- WHAT IS REQUIRED:
Repeat, exactly as written, the lines of the records below from the first through the line with "Task: Open the Tools menu in the IZArc window", but none past it.
EXERCISE INPUT Start Marker
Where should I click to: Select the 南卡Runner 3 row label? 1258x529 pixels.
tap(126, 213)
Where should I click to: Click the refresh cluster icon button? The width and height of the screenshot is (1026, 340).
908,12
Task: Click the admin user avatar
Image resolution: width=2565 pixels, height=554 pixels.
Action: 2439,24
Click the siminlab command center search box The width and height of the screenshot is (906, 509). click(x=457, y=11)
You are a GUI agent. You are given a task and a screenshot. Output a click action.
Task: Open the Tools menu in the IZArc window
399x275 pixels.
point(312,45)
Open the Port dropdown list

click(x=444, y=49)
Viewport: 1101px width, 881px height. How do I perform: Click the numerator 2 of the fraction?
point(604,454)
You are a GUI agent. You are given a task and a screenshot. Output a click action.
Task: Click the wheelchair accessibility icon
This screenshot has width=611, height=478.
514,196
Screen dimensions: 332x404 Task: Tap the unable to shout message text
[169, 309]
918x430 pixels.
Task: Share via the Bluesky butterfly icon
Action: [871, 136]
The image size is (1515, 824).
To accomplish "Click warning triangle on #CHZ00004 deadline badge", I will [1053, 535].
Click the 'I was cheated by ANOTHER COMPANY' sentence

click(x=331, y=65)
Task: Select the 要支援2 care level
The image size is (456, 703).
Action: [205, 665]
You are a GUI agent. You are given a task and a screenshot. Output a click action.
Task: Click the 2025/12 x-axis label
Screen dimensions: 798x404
EXERCISE INPUT End Marker
- FINISHED TASK:
Where should I click to: Select the 南卡Runner 3 row label? 1258x529 pixels.
tap(126, 213)
Where should I click to: Click the refresh cluster icon button? The width and height of the screenshot is (1026, 340).
908,12
Task: Click the admin user avatar
Image resolution: width=2565 pixels, height=554 pixels.
Action: 2439,24
Click the siminlab command center search box The width and height of the screenshot is (906, 509). click(x=457, y=11)
You are a GUI agent. You are given a task and a screenshot. Output a click action.
Task: Open the Tools menu in the IZArc window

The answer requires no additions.